Nous pouvons sinon cesser l’impossible effort tendant à «mettre un terme» à la guerre et nous concentrer à la place sur le développement de normes et d’institutions qui soutiennent les droits et l’État de droit sans être basées sur des délimitations claires et nettes entre guerre et paix. Nous pouvons commencer à mettre au point une politique visant à réglementer l’espace qui existe entre guerre totale et paix totale –une politique reconnaissant que ce sont deux états de faits très rares et qui accepte qu’un moyen terme trouble va probablement être la norme pour les nombreuses années qui viennent. Et qu’il l’a toujours été.

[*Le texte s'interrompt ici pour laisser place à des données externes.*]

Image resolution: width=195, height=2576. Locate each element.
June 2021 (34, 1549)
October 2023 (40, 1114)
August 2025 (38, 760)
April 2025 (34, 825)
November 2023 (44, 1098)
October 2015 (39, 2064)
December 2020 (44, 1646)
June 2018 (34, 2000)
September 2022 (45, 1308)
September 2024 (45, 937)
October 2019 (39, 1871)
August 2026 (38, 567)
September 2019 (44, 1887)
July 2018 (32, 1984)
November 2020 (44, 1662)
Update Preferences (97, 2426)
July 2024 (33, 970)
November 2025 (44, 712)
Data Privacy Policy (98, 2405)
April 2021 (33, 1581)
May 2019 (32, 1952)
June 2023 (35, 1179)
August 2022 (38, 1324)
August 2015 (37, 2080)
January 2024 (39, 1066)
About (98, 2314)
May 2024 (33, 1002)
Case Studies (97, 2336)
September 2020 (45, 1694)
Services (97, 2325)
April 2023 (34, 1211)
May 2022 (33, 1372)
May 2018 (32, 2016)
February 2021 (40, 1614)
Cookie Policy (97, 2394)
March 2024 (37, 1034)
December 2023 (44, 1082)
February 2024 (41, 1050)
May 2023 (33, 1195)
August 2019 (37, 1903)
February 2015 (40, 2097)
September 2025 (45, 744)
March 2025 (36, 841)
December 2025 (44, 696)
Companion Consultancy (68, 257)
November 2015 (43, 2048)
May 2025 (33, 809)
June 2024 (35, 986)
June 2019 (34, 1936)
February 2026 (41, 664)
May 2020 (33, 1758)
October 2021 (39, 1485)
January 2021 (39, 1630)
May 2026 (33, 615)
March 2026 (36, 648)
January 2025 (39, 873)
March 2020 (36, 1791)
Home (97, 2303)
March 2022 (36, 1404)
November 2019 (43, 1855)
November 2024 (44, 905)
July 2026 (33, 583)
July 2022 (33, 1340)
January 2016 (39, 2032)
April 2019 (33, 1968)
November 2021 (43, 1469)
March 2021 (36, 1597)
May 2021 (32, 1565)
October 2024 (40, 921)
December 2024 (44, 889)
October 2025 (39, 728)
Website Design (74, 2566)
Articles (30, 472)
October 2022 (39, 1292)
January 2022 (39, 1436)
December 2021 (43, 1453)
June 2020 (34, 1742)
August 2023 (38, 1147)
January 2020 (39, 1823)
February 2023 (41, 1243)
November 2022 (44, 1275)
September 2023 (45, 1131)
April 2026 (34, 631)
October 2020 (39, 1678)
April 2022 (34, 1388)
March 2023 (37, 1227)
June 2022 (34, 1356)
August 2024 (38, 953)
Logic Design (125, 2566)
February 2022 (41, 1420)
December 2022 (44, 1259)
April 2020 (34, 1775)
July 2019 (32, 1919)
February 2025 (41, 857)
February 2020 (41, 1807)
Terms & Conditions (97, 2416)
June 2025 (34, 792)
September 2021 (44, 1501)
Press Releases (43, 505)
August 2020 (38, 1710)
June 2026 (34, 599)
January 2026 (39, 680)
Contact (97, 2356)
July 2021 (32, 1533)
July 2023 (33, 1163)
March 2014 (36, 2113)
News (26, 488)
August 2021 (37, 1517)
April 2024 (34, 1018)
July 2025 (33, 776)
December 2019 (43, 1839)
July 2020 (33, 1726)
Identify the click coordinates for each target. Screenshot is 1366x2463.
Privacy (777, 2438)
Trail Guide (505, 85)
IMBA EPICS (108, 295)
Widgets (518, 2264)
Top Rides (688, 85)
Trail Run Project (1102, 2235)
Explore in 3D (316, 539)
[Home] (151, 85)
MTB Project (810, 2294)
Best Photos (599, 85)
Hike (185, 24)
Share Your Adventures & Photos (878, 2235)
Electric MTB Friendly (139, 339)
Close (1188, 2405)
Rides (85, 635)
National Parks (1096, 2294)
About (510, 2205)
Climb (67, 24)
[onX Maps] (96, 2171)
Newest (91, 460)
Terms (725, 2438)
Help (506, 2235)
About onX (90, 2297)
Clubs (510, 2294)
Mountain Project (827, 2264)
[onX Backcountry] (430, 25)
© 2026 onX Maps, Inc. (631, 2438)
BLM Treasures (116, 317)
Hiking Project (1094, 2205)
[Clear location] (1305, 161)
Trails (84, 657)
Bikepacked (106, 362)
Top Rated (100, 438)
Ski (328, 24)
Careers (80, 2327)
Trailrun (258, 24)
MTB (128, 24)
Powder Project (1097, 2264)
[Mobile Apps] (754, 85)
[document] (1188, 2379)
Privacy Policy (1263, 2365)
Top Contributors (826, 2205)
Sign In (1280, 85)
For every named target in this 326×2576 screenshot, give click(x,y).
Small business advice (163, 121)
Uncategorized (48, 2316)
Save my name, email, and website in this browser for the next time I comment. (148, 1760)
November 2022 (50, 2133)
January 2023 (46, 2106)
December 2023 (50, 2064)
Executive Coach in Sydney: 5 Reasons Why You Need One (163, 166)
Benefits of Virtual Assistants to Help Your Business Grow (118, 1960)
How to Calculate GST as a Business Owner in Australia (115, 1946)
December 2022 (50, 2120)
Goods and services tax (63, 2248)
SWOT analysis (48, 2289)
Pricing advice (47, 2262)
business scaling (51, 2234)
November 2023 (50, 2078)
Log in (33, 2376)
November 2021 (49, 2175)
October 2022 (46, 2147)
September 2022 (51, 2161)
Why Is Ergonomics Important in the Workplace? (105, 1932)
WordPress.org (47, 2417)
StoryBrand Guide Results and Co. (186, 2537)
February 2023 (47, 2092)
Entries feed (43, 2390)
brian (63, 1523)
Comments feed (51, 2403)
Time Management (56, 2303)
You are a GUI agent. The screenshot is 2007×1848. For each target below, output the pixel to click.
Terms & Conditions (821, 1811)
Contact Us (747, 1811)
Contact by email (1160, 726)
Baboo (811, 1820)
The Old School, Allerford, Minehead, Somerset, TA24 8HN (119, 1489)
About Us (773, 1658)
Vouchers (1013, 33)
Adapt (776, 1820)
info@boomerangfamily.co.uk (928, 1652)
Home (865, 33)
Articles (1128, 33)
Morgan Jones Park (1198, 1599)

La mise en scène culturelle de la guerre comme une série d’occasions temporaires et distinctes les unes des autres, destinées à céder la place à un état de normalité, sape la vigilance démocratique

Mary Dudziak

Comme le dit Mary Dudziak dans War Time:

«Le conflit militaire dure depuis des décennies, et pourtant la politique publique repose sur la fausse idée que c’est une aberration. Cela permet le développement d’une culture de l’irresponsabilité, où le “temps de guerre” sert d’argument et d’excuse à des ruptures de l’ordre légal habituel, liées à la sécurité nationale. En abandonnant l’idée que la guerre est limitée dans le temps nous pouvons voir plus clairement que notre droit et notre politique ne sont pas suspendus par une exception à l’ordre normal des choses... Le temps de guerre est devenu notre unique temporalité, et par conséquent un temps dans lequel la politique américaine doit fonctionner.»

Elle ajoute

«La mise en scène culturelle de la guerre comme une série d’occasions temporaires et distinctes les unes des autres, destinées à céder la place à un état de normalité, sape la vigilance démocratique.»

Empêcher l'arbitraire, les erreurs et les abus

Que signifierait, en pratique, de mettre au point une loi et une politique basées sur l’hypothèse que nous resterons incapables de tracer des limites pleines de sens entre la guerre et la paix? Je l’ignore. Il faudra de nombreux cerveaux et beaucoup d’années pour le savoir. Mais la tâche n’est pas impossible si nous nous tenons aux principes de base enchâssés dans les documents fondateurs des États-Unis: que la vie et la liberté sont des droits inaliénables, que personne ne doit être arbitrairement privé de ces droits, et que personne –aucun individu, aucune organisation, aucun État– ne doit pouvoir exercer son pouvoir sans rendre des comptes.

Les lois et les institutions conçues pour une époque où les menaces constantes et décentralisées sont la règle doivent être plus rigoureuses en termes de surveillance, et exercer une plus grande transparence

En prenant ces principes sérieusement nous pourrions, par exemple, développer de meilleurs mécanismes pour empêcher l’arbitraire, les erreurs et les abus des meurtres ciblés. À l’heure actuelle, les débats sur les frappes ciblées sont victimes de dichotomies guerre/paix dénuées de sens: certains insistent sur le fait que personne ne devrait être exécuté par l’État sans bénéficier de l’éventail total des protections équitables prévues par la loi pénale, tandis que d’autres, plus bellicistes, avancent que faire la guerre nécessite en réalité d’accepter un risque élevé d’erreur, car une surveillance judiciaire du champ de bataille serait absurde et particulièrement lourde.

Menaces constantes et décentralisées

Mais il y a sûrement une alternative: de meilleures lois et institutions. Nous avons besoin de lois et d’institutions qui acceptent que certains types de menaces entraînent avec eux une urgence rarement rencontrée lors de l’application de la loi et entraînant par conséquent un besoin de confidentialité au moins temporaire. Dans le même temps, les lois et les institutions conçues pour une époque où les menaces constantes et décentralisées sont la règle plutôt que l’exception doivent être plus rigoureuses en termes de surveillance, et exercer une plus grande transparence et des mécanismes de responsabilité plus efficaces que ceux qui seraient requis dans un conflit entre États sur un champ de bataille limité dans le temps et l’espace.

Mais nous n’y arriverons jamais si nous continuons à faire confiance à des lignes tracées dans le sable. La guerre perpétuelle n’est pas près de s’arrêter. Nous n’avons pas d’autre temps que celui de la guerre. Nous ferions aussi bien de nous y faire –et de nous mettre au travail.